■ **EXERCISE DIRECTIONS**
Produce the records below again, word for word, but stop after the line that contains "Task: Click the empty English cell for 市场分布".

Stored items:
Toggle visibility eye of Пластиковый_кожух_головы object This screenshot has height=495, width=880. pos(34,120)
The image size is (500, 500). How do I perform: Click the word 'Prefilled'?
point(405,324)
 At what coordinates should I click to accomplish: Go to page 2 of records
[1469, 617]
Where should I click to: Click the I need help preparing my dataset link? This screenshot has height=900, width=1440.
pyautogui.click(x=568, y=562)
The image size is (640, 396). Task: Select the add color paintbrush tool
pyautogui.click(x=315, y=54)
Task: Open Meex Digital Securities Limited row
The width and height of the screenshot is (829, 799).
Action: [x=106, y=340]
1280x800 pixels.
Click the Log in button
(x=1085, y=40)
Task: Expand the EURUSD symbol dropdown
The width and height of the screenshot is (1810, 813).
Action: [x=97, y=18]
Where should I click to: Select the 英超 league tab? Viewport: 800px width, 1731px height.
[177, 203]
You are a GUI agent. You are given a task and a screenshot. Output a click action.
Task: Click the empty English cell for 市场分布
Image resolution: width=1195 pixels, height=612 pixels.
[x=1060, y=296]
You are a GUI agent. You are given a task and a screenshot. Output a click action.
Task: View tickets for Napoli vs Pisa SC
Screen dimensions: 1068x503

■ **WRITTEN RESPONSE**
Toggle visibility eye of Пластиковый_кожух_головы object This screenshot has height=495, width=880. pos(34,120)
The image size is (500, 500). How do I perform: Click the word 'Prefilled'?
point(405,324)
 At what coordinates should I click to accomplish: Go to page 2 of records
[1469, 617]
Where should I click to: Click the I need help preparing my dataset link? This screenshot has height=900, width=1440.
pyautogui.click(x=568, y=562)
The image size is (640, 396). Task: Select the add color paintbrush tool
pyautogui.click(x=315, y=54)
Task: Open Meex Digital Securities Limited row
The width and height of the screenshot is (829, 799).
Action: [x=106, y=340]
1280x800 pixels.
Click the Log in button
(x=1085, y=40)
Task: Expand the EURUSD symbol dropdown
The width and height of the screenshot is (1810, 813).
Action: [x=97, y=18]
Where should I click to: Select the 英超 league tab? Viewport: 800px width, 1731px height.
[177, 203]
You are a GUI agent. You are given a task and a screenshot. Output a click action.
Task: Click the empty English cell for 市场分布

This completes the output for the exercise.